Although the BBC’s story specifically refers to “items such as the morning-after pill and contraception”, when I think about the recent attempt by the religious Right to perpetuate gender identity discrimination in Europe, it doesn’t take a huge leap of the imagination to see how the ‘conscience clause’ could be invoked as a way of, for example, refusing to fill hormone prescriptions for trans people.
For those who are discriminated against in this way, and who are fortunate enough to be able to afford it, there’s always the option to buy essential meds from online sources. However, self-medicating has its own risks and may also result in people simply disappearing from the healthcare system; not receiving regular checkups; blood, hormone and other monitoring tests, etc, and running the risk of becoming seriously unwell. I’d like to know on whose conscience would be the death of even one trans person as a result of the application of this clause as a mask for their own prejudices.

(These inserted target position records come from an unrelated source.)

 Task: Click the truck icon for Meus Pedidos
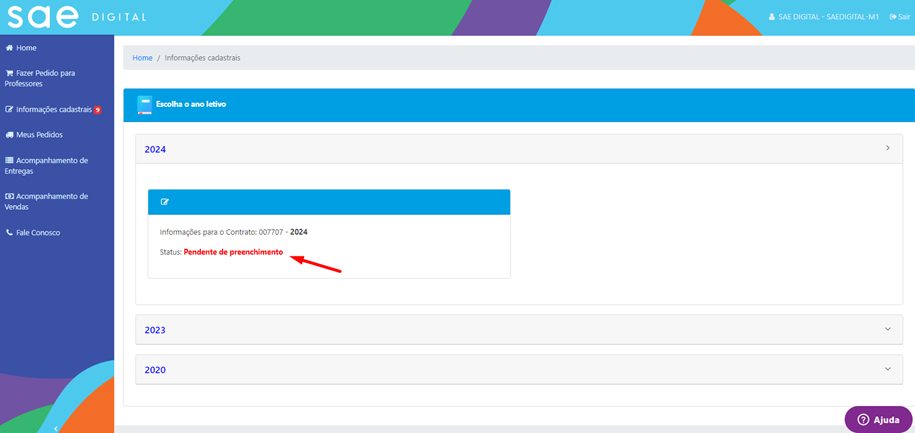(x=9, y=135)
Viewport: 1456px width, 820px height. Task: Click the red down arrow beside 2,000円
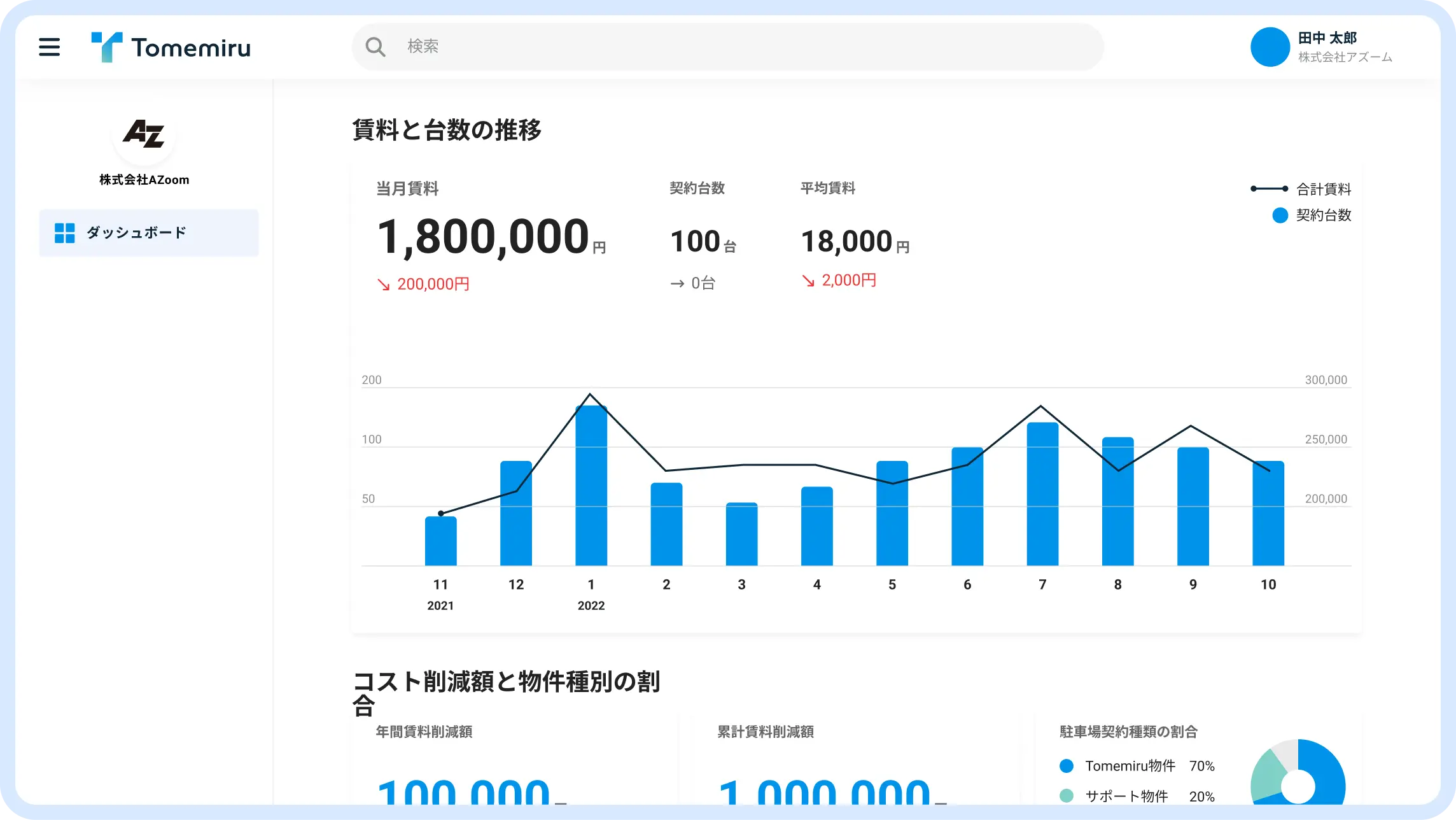(808, 281)
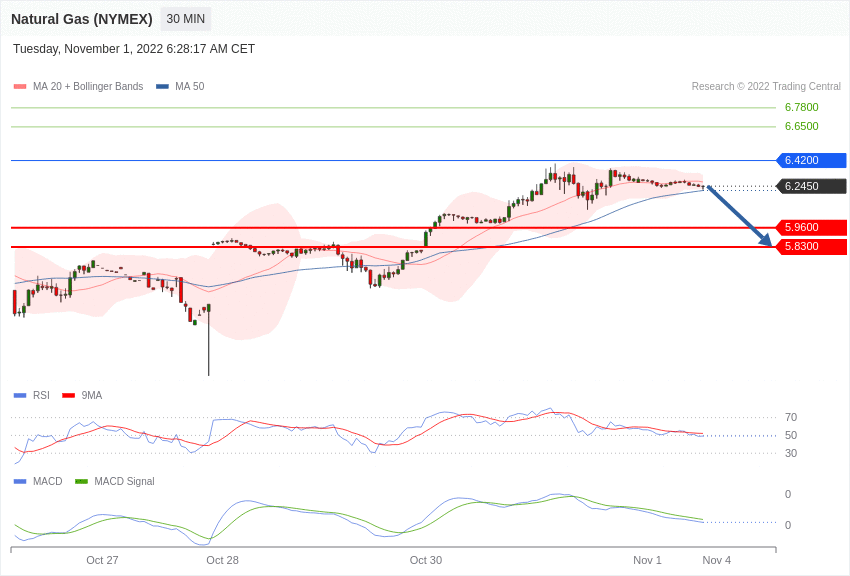Click the MACD Signal legend swatch

81,482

Anecdotally, I’m well aware of the anger of many trans people towards a system that already seems to favour gatekeeping over facilitation, and I can only hope that this iniquitous ‘conscience clause’ does not become common currency as a way of upholding the personal prejudices of those pharmacists who may hold transphobic views, without actually being required to come to terms with their bigotry.
As Terry Sanderson, president of the National Secular Society, says:
“It seems incredible that pharmacists can arbitrarily tell people that they won’t serve them with medication that has been prescribed by a doctor.”